Same Question More Often
So when the analysts realize there are questions that are good indicators of business and critical decisions can be made to optimize search engine traffic, optimize click throughs, make a more positive user experience, etc. they want to ask these questions more often. This sounds like a more traditional data warehouse experiment. There are key indicators of how things are going, there are reports that indicate how partners are doing, etc. These shouldn’t have to be run by submitting jobs to the Hadoop jive engine or through Hive queries. So now we can approach this in a few ways:
Create base aggregations in Hadoop and export to SQL – Rather than export the full set of raw data into SQL Server and have to scale up to be able to join and aggregate the data – we aggregate the data down into the set the business unit cares about (for instance the B2B teams don’t care about all of the vacation rental clicks, the consumer teams don’t care about business properties and neither team cares about all of the search engine crawler traffic).

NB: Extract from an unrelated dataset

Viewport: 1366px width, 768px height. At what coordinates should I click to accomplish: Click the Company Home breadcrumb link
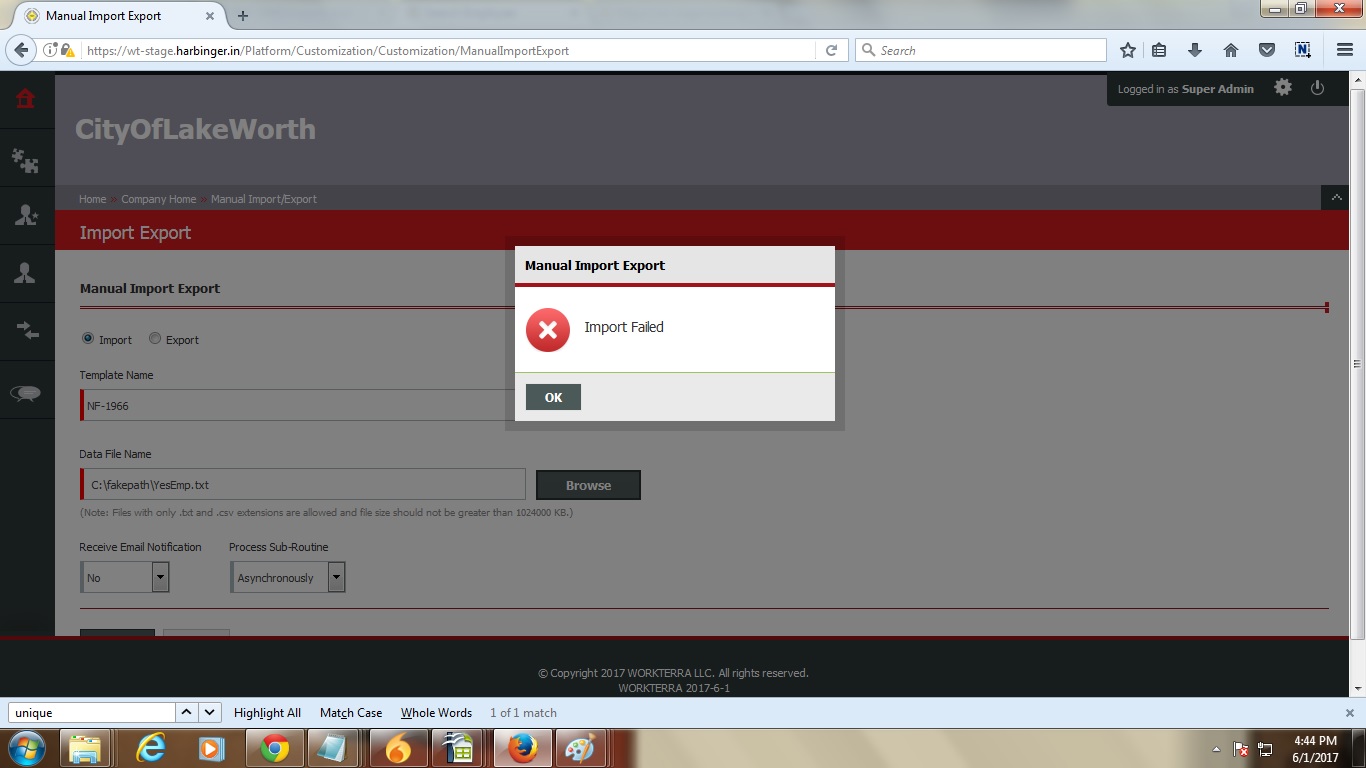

We aggregate the data down as much as possible – letting Hadoop and all of it’s nodes do the leg work for us overnight and we export the resulting aggregates to SQL. These aggregates can then be queried directly or with Reporting Services for some basic reports. If that isn’t enough we can
Create SQL Server Analysis Services Cubes – So if users need to slice and dice more, if they need to get access to further pre-aggregation and the benefits of analytical processing, the teams can create cubes. Either load them directly from the initial base aggregations in Hive (and other reference data stored in Hadoop and on some other processing systems – lookups for location names and other reference information like that) or they can create a dimensional warehouse in SQL which is populated from the aggs in Hadoop and then populates the cube.

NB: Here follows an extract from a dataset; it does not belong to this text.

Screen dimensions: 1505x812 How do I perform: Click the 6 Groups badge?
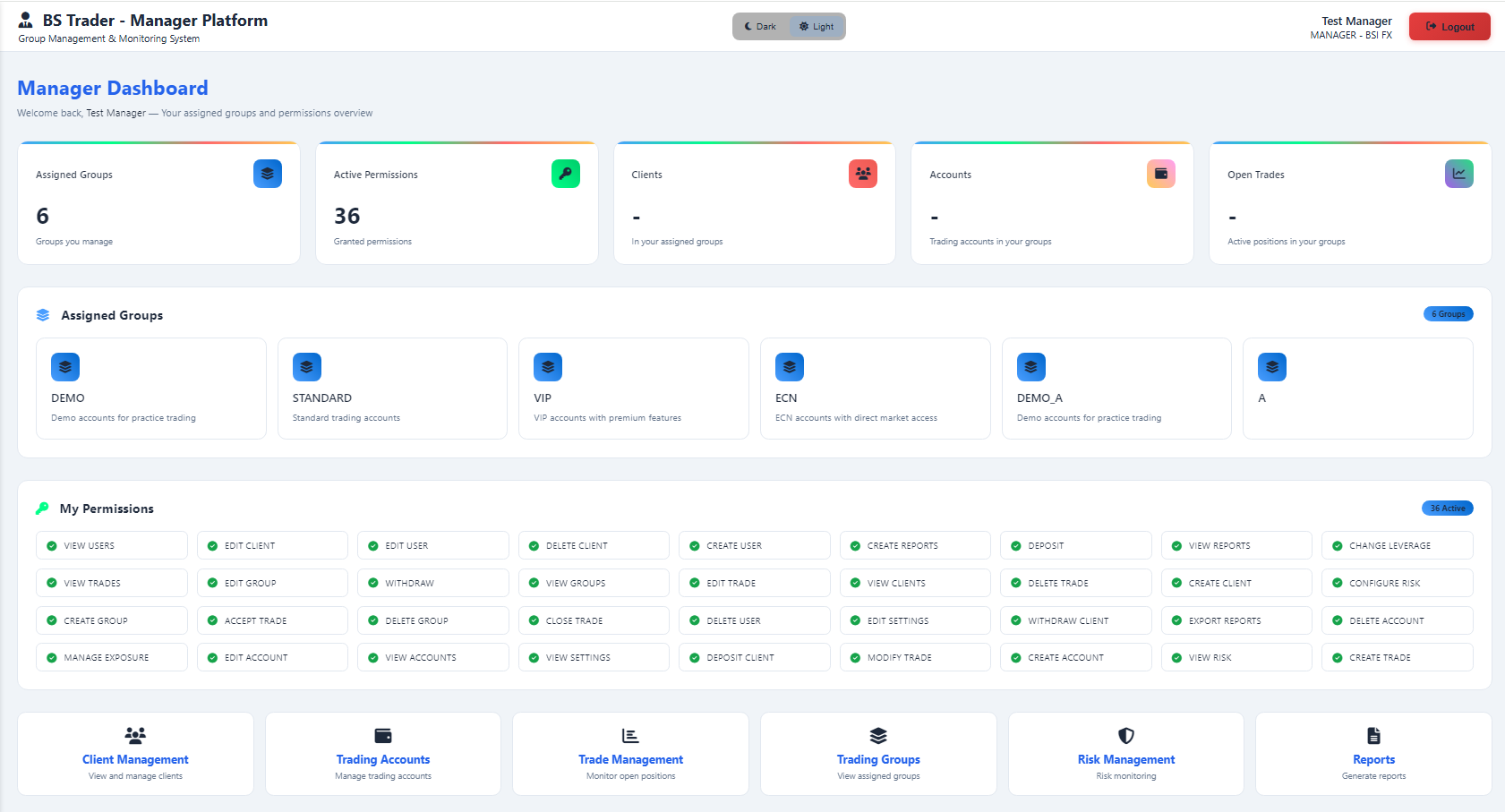1449,314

So what we’ve done and are doing is identifying the best tool for the job. In our case we’ve determined that it makes more sense to buy commodity compute clusters (though it’s hard to call them commodity, they are some nice servers that this client chooses to buy) with local storage for the big data, and then go with smaller SQL and SSAS environments that only contain the data necessary to answer those questions repeatedly asked. This is constantly changing – as new insights are gleaned from the raw data, new cubes and new reports in SSRS are created but we never have to worry about throwing away data and we never have to worry about having billions of useless rows stored in the relational databases slowing things down (or pushing us to more expensive SANs and servers) just because we were too afraid to throw the data away or put it “offline” or on cheaper storage someplace. – All of the data is available and the business can be more agile to market conditions and changes.
So yeah, I guess I kind of would say I love the concept of Big Data – but I still love my relational databases and I don’t think either minds my love for the other. When it comes to data, I guess I’m polyamorous. I’m glad that Microsoft also made the decision to start to love Big Data – I wrote this Big Data blog post for the SQL PASS Summit where Microsoft talked about some of their strategy around Big data.